Coronavirus crisis projected to add up to $800bn to Australia’s net debt, PBO says
By 2030 Australia’s debt burden will be up to $800bn higher than without COVID-19, the independent budget watchdog predicts.
Australia’s net debt burden by the end of the decade will be up to $800bn higher than would have been the case without the COVID-19 crisis, while the budget will remain tens of billions of dollars in the red, new estimates from parliament’s independent budget watchdog reveal.
The worst-case figure – based on the most pessimistic of the Reserve Bank’s downside, base-case and upside economic outlook scenarios revealed earlier this month – is $180bn worse than the Parliamentary Budget Office estimated in June in its first medium-term fiscal analysis of the impact of COVID-19.
That’s mainly due to lower population growth assumptions drawn from Treasury’s July economic and fiscal update, the PBO said.
The ranges for additional net debt as a result of the pandemic by 2029-30 lie between 14 per cent and 24 per cent of GDP, versus the 1.8 per cent projected by Treasury before the COVID-19 recession.
Similarly, the budget underlying cash position will deteriorate by between $31bn and $48bn in 2029–30 under the three RBA scenarios, the PBO said, compared with the December mid-year budget forecasts which, before the pandemic struck, had expected the budget to be broadly balance or in surplus in coming years.

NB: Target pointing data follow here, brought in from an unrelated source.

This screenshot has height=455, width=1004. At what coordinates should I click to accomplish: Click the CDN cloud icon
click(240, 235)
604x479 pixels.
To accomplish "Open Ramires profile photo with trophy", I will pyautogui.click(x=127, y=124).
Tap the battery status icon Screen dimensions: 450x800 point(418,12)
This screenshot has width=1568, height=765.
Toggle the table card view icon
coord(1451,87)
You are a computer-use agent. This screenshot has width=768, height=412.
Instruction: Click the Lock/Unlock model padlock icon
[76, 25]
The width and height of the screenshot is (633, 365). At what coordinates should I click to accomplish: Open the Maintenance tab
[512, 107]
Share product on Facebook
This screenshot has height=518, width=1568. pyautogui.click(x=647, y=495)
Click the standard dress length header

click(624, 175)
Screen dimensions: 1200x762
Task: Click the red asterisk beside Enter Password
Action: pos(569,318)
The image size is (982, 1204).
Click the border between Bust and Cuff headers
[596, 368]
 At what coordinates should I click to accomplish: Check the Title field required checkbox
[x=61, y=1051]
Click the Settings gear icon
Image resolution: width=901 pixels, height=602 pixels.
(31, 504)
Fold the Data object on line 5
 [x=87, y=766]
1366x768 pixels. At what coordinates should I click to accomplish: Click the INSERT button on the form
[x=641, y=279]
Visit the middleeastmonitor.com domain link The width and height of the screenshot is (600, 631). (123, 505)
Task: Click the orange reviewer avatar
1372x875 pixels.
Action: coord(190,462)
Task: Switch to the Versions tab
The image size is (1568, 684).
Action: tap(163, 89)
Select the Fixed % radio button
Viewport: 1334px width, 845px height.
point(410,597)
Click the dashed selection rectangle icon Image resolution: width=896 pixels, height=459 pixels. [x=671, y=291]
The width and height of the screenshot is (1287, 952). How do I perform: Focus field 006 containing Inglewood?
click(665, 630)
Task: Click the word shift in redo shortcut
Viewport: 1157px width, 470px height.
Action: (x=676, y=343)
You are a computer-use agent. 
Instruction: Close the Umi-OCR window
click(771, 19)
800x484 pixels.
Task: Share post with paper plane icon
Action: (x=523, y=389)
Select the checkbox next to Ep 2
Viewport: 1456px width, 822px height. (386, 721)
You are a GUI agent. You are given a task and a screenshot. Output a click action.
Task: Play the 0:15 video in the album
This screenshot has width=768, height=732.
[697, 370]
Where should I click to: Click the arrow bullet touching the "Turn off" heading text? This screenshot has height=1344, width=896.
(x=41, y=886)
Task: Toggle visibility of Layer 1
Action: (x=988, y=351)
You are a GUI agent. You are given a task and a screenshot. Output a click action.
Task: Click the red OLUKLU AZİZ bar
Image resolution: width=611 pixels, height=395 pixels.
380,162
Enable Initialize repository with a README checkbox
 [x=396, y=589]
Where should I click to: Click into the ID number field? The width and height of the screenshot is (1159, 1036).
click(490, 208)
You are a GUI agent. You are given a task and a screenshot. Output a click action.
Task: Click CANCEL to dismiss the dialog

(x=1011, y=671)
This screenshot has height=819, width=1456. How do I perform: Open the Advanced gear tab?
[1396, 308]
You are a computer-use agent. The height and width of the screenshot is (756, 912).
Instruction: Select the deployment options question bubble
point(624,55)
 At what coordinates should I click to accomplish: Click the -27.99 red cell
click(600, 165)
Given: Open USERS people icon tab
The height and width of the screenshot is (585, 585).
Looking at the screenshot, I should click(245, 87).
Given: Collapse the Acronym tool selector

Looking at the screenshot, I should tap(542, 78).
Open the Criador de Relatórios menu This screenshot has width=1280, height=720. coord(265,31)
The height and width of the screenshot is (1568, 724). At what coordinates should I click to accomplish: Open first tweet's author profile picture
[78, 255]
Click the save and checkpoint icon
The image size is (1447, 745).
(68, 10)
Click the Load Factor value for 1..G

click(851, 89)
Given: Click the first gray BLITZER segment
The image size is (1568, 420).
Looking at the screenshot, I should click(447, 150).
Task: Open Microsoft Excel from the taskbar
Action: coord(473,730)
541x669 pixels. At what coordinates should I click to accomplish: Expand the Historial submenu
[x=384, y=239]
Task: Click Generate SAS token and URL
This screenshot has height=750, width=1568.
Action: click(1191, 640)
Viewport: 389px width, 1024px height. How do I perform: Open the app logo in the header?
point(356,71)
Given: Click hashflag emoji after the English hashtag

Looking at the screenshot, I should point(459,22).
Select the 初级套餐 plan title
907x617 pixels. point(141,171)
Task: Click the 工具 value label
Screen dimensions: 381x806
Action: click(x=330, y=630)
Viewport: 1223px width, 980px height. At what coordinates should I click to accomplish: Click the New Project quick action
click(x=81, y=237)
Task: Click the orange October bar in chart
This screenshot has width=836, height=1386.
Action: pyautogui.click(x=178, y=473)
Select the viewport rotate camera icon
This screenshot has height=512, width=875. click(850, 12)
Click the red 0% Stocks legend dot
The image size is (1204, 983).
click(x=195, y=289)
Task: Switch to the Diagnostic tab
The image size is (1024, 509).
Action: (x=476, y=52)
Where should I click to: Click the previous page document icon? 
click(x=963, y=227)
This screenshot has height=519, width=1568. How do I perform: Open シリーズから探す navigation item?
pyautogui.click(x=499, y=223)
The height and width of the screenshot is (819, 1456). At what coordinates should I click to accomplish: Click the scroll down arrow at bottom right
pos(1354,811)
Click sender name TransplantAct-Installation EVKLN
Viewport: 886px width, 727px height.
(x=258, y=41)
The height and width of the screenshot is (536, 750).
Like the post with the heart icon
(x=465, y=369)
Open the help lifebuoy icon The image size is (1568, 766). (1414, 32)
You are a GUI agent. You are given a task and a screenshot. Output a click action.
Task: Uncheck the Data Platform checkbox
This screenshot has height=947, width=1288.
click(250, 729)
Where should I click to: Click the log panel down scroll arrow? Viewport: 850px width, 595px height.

Once again, the latest PBO deficit estimates are significantly worse than the June iteration, which had put the budget $16bn-$30bn worse off thanks to COVID-19.
“Our updated scenarios incorporate the estimated permanent impact on population from lower migration due to border closures in 2019–20 and 2020–21, as published in (Treasury’s economic and fiscal update in July),” the PBO report said.
The PBO report includes the additional $15.6bn impact of the JobKeeper Payment extension announced on August 7. It says the underlying cash deficit will reach around $90bn in all three scenarios in the most recent fiscal year, before doubling to $183bn in 2020-21 under the baseline scenario, or to $173bn in the upside scenario and to $202bn in the downside case.
“In 2019–20 and 2020–21, the impact is mainly due to the policy measures and their effect on payments,” the PBO said, noting the impact of these extraordinary spending programs were expected to be “temporary”.
“Once the policy measures wind down, the lower UCB (underlying cash balance) is due primarily to the effect on receipts of slower than previously forecast economic growth. In this update, the larger deterioration in the underlying cash balance is mostly due to weaker receipts from the impact of lower population levels over the medium term.”